#### ТЕКСТ ДЛЯ ЧТЕНИЯ:
══════

Возможно, ключ к разгадке изображенного заключен в рассуждениях Михаила Ямпольского (из книги «Ткач и визионер»), посвященных репрезентации. Вкратце они сводятся к следующему. «Классическая репрезентация, — пишет Ямпольский, — … основана на замещении некоего объекта его иллюзионным изображением. При этом иллюзия почти никогда не достигает такой интенсивности, чтобы буквально обмануть зрителя… Иллюзия почти всегда не скрывает того, что она не обладает истинным бытием. Моделью для такого рода представления реальности является сновидение, греза или видение». Сцены, изображаемые, например Рафаэлем, одним из главных героев книги Ямпольского, есть не воспроизведение реальных событий, но лишь попытка зафиксировать некое видение. Видение же вовсе не обязано подчиняться законам логики нашего мира и его каузальным связям. Так, рафаэлевское «Преображение» фиксирует две сцены, никак не связанные между собою: возносящегося на небеса Христа (видение) и апостолов, сгрудившихся вокруг бесноватого в безуспешных, по-видимому, попытках его исцелить (реальность).

18

Рафаэль – Преображение, 1518-20.

Принять эту соблазнительную гипотезу как объяснение изображенному у Берн-Джонса мешает только одно: декларируемая прерафаэлитами неприязнь к Рафаэлю и его эпигонам. Любопытно, что для идеологов движения понятие верности природе если прямо и не означало ориентации на стиль раннеренессансных художников, то, во всяком случае, не вступало в противоречие с последней. Стиль оказывался сведенным к роли прибора, своего рода увеличительного стекла, позволяющего рассмотреть все, что предшественники игнорировали. Что же представляет собой оптическое устройство, одновременно приближающее картинку к наблюдателю и искажающее эту картинку? Напрашивается аналогия не с фотографическим «рыбьим глазом», а, скорее, с янтарной подзорной трубой, вынесенной в заголовок сказки Филипа Пулмана.

Если же считать картину изображением событий в какой-то мере (в каком-либо из возможных миров) реальных, то единственным способом объяснить странную отрешенность героев Берн-Джонса или, скорее, их поглощенность чем-то иным, неуместную, казалось бы, на пороге смерти, заключается в предельной мифологизации и так уже мифологичного Филиппа Арьеса («Человек перед лицом смерти»). Если средневековые люди (а Персей Берн-Джонса стилистически принадлежит Средневековью) ощущали приближение смерти, то они также могли знать, что в этот раз смерть точно не придет – и еще есть время строить глазки рыцарю в сверкающих доспехах.

Поэтому не только рыцарь без страха и упрека, знающий о действенности своего Wunderwaffe, но и Андромеда с элегантно наброшенной цепью не чувствует опасности положения.

══════

#### УСЛОВИЯ ЗАДАНИЙ:
A – Переведите на английский язык предложение из текста для чтения: «Видение же вовсе не обязано подчиняться законам логики нашего мира и его каузальным связям.»
B – Определите, соответствуют ли тексту для чтения три утверждения. На каждое ответьте «да» или «нет» и приведите решающие слова текста в точной цитате. (i) Ямпольский пишет, что иллюзия в классической репрезентации обычно буквально обманывает зрителя. (ii) В «Преображении» Рафаэля зафиксированы две сцены, никак не связанные между собой. (iii) Прерафаэлиты декларировали симпатию к Рафаэлю.
Список, который идет дальше, к этой работе отношения не имеет.

══════

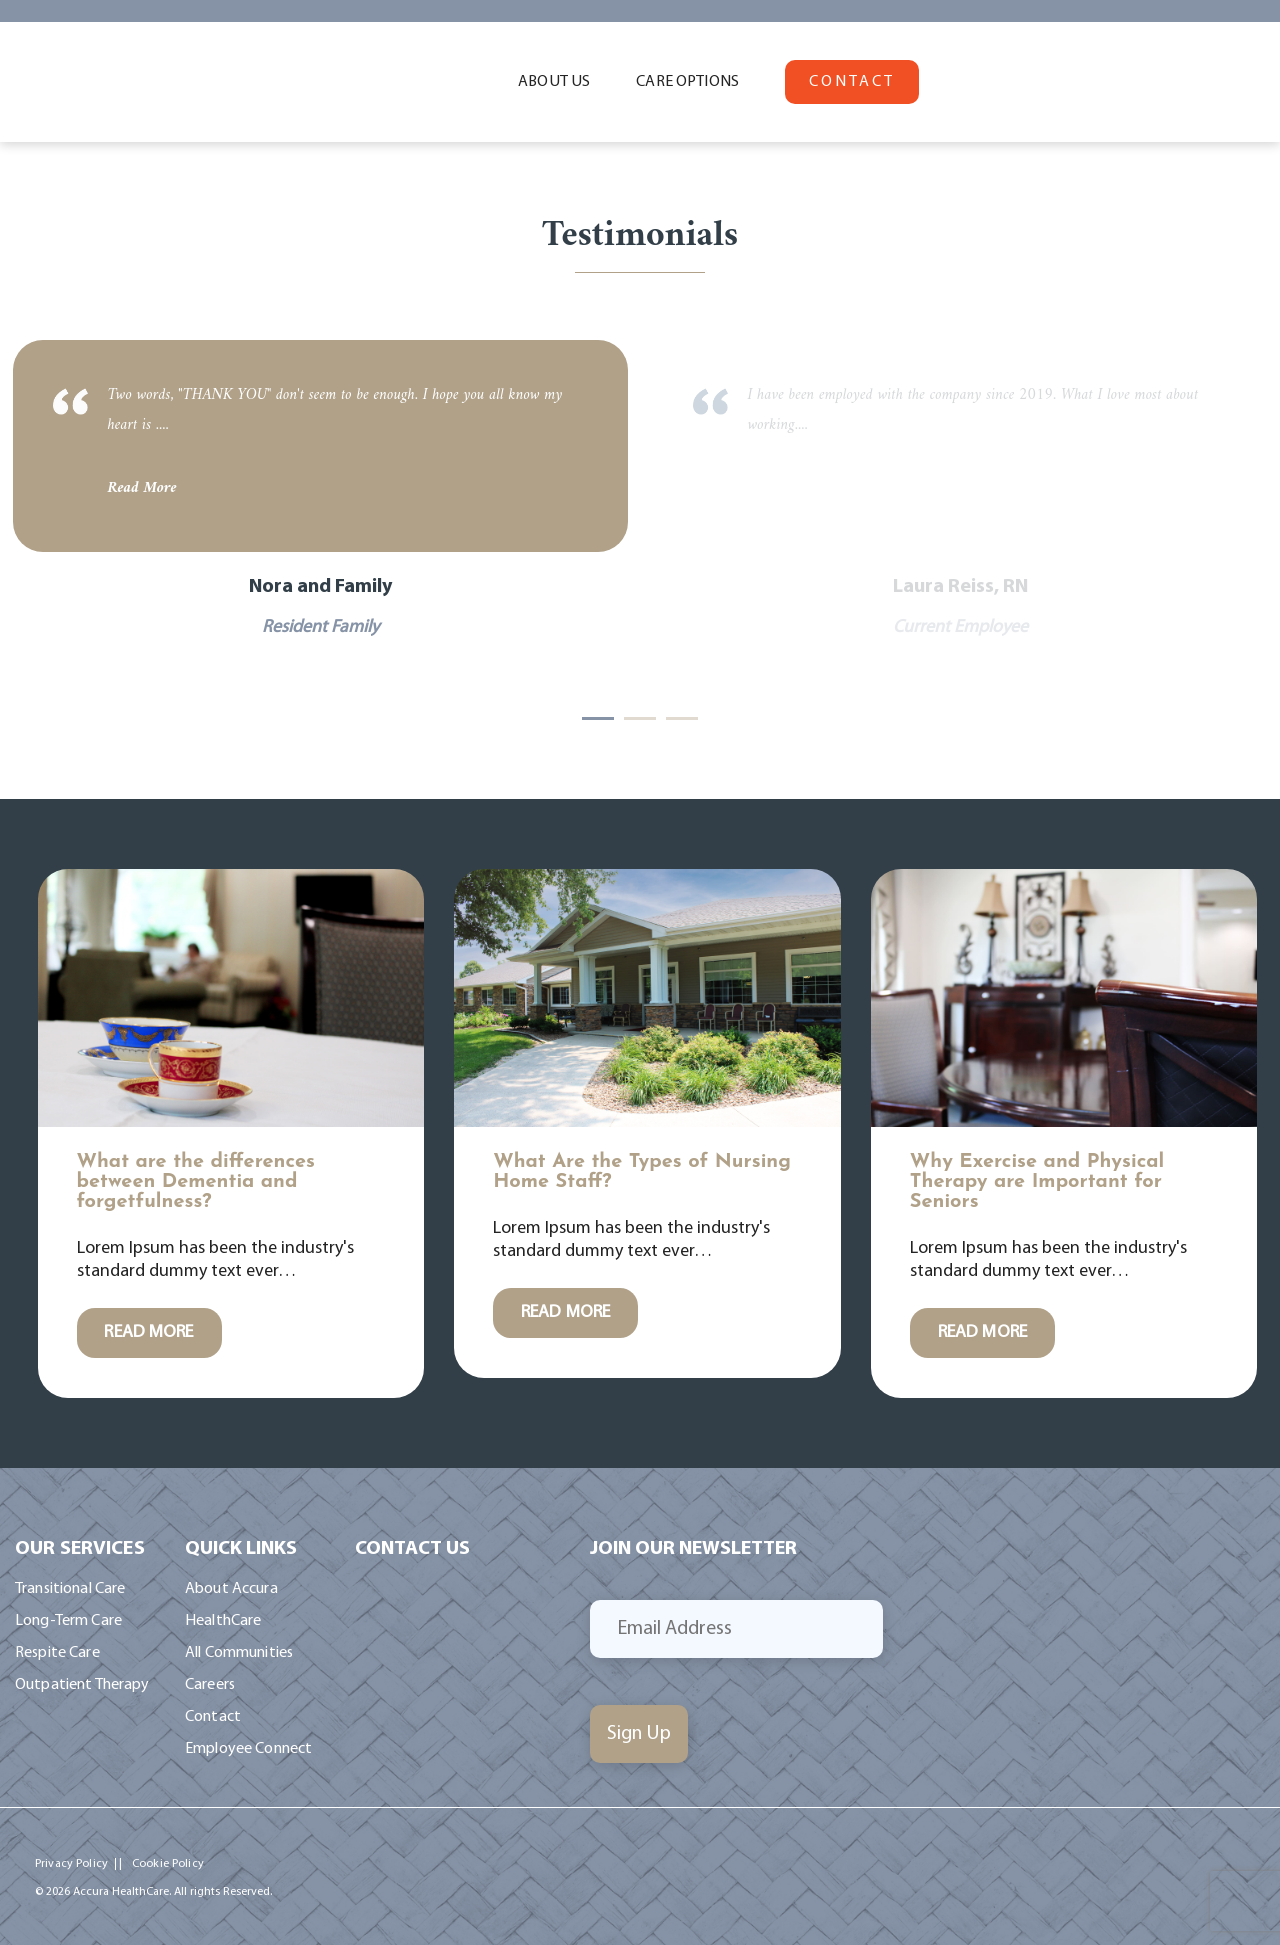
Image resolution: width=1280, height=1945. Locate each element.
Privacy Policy (71, 1864)
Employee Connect (248, 1749)
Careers (210, 1685)
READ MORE (148, 1332)
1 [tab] (598, 718)
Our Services (80, 1549)
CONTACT (852, 82)
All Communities (239, 1653)
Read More (142, 488)
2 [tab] (640, 718)
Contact (213, 1717)
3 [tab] (682, 718)
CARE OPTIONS (687, 82)
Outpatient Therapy (82, 1685)
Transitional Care (70, 1589)
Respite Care (57, 1653)
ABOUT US (554, 82)
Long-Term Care (68, 1621)
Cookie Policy (168, 1864)
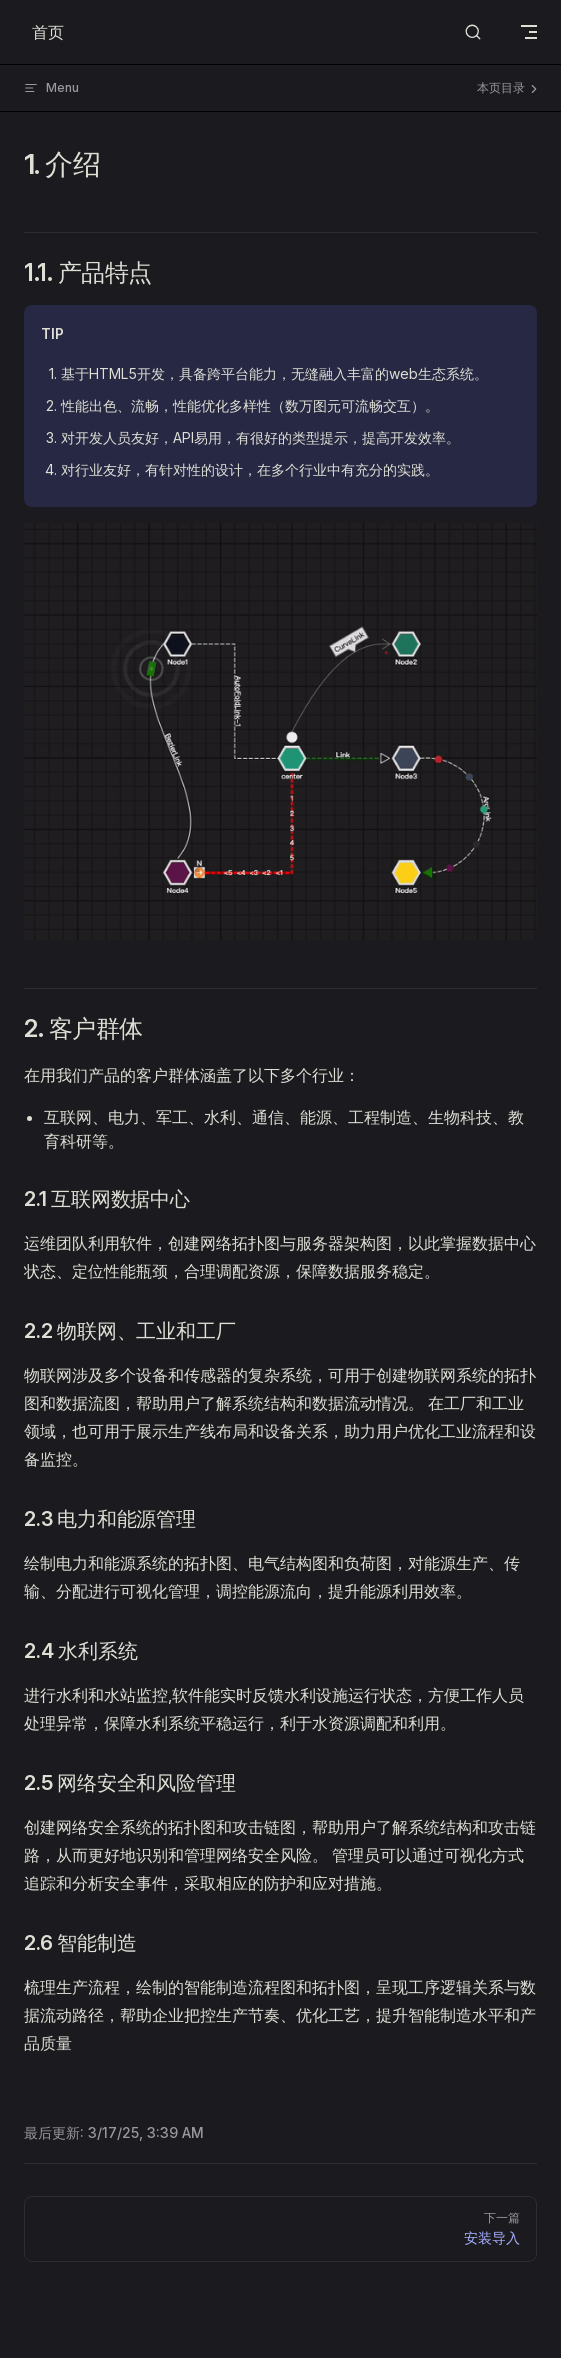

══════

#### ПОЛНЫЕ ОТВЕТЫ:
A – A vision, however, is by no means obliged to obey the laws of logic of our world and its causal connections.

B –
(i) Нет: «иллюзия почти никогда не достигает такой интенсивности, чтобы буквально обмануть зрителя».
(ii) Да: «рафаэлевское „Преображение“ фиксирует две сцены, никак не связанные между собою».
(iii) Нет: «декларируемая прерафаэлитами неприязнь к Рафаэлю и его эпигонам».